Using Glenside for Layout Exploration

I’m working on writing up Glenside into a paper that will at least go on Arxiv. I don’t currently have a good evaluation plan for the paper, though. That’s partly why I’m planning on submitting it to Arxiv; without an eval, it feels like a project without a point. The paper will be more of an experience report than anything else.

It’s not like Glenside doesn’t do anything. It is a pretty interesting language for expressing tensor programs, and, among other things, has a clear way of conveying how tensors are iterated over, and the data layouts enabling those iteration schemes. This was important for Glenside’s original intention, as a language that would replace parts of tensor programs with equivalent hardware units. “Equivalent” here was defined as performing the same computation with the same input/output data layout. The problem is not that Glenside was useless; instead, the problem has been that the original idea itself isn’t so useful, as we basically have only one hardware unit to map in: a systolic array (matrix multiplier). So if we can find a way to repurpose Glenside’s strengths, then we’ll have an eval. To that end, I’ll brainstorm some ideas.

Layout Transformations

Glenside understands layouts very well, and has a clear understanding of how layouts can be changed around. One example of this is the fact that Glenside discovers the im2col transformation by flattening a tensor, running it through a systolic array, and then reshaping it. This is a vague notion right now, so let’s try to flesh it out with some questions.

What is the goal? Well, as usual, a generic goal is make things faster. How would we make things faster? Discovering more efficient data layouts automatically is potentially useful. But would we be doing codegen? Would we be using this to generate actual code? Part of the point of why this is hard is that generating the code for kernels is often done by hand, as automatically generated code is not as fast. This is why TVM’s scheduling language makes so much sense: it’s a good way to encode optimizations and separate them from the algorithm itself.

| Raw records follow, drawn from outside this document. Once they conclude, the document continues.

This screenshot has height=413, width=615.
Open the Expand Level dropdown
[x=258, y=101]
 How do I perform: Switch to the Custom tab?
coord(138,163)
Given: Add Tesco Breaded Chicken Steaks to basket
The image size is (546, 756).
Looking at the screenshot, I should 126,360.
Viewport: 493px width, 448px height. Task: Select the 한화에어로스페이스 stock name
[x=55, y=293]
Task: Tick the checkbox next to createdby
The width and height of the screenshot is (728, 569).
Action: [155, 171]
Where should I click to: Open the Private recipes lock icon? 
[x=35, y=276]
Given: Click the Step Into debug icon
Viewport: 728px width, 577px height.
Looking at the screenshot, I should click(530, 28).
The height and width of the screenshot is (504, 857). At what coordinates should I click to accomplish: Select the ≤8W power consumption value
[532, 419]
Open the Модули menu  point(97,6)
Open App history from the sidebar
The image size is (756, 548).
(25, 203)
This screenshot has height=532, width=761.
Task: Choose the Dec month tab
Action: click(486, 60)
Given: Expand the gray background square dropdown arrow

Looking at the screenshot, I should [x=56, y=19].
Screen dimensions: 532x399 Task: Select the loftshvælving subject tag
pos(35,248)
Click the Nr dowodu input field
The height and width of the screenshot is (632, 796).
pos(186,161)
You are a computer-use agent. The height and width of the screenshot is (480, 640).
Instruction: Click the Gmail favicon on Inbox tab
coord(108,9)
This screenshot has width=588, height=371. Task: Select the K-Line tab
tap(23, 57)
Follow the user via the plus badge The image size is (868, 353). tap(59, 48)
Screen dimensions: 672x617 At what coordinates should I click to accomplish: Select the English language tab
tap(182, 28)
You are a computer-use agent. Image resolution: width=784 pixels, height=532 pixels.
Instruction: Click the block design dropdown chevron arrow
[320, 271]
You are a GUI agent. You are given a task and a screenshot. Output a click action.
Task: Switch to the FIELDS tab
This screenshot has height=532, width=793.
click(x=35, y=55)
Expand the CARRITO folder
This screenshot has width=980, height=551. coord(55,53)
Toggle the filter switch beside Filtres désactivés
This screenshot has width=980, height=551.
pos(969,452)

I guess, riffing off of that, the question is: can TVM optimize layouts? How does it do it? I found this documentation, which discusses some of the layout optimization that exists in TVM at the moment. This pass is designed to help conform a program to the layout needed by hardware. That’s the thing: everything is determined by the hardware that already exists. The hardware is built, and we simply conform to it. We could imagine building a system which suggests layouts by minimizing layout transformations. This is less directly useful because the necessary kernels may not actually exist. A more useful system might search for ways to string together existing kernels (schedules), but I suspect that, for a specific hardware, there are probably not that many versions of the same kernel to choose from (i.e. for conv2d, there’s probably just one choice of layout for a given piece of hardware.)

I posted to the TVM discuss forum. We’ll see if I get any helpful responses!

Multiple Systolic Arrays

Like last week, I want to understand when multiple systolic arrays make sense.

This week, I have two goals related to this thread of research:

  1. Do some reading. I have a list of papers (SCALEsim, MAESTRO, Eyeriss) related to the topic that I want to start getting through.
  2. Do some hand-compilation. I need to go through the exercise of compiling a convolution, for example, to multiple systolic arrays in a hypothetical spatial arch.

See SCALE-sim notes.

What is hardware without a workload? It’s a question that has come up twice in the past two weeks. First, in so many words, in the time co-op I led last week, when Steven noted that we talk about hardware and software almost as if they’re divorced from the problem you’re trying to solve. My takeaway was the idea that a more holistic view of what we’re trying to do in the first place is always necessary. Then, again, in Bill’s time co-op session this week, when Bill used the phrase “application-specific number system,” and we needed clarification. The explanation: in his work, different computations in the algorithm are annotated with the number system they use (see FPBench/FPCore). The hardware and software concerns are rolled into a single representation.

This deserves its own post. I have lots of thoughts on the matter, but I imagine it’ll keep coming up, and I imagine it’ll be an important theme in my thesis.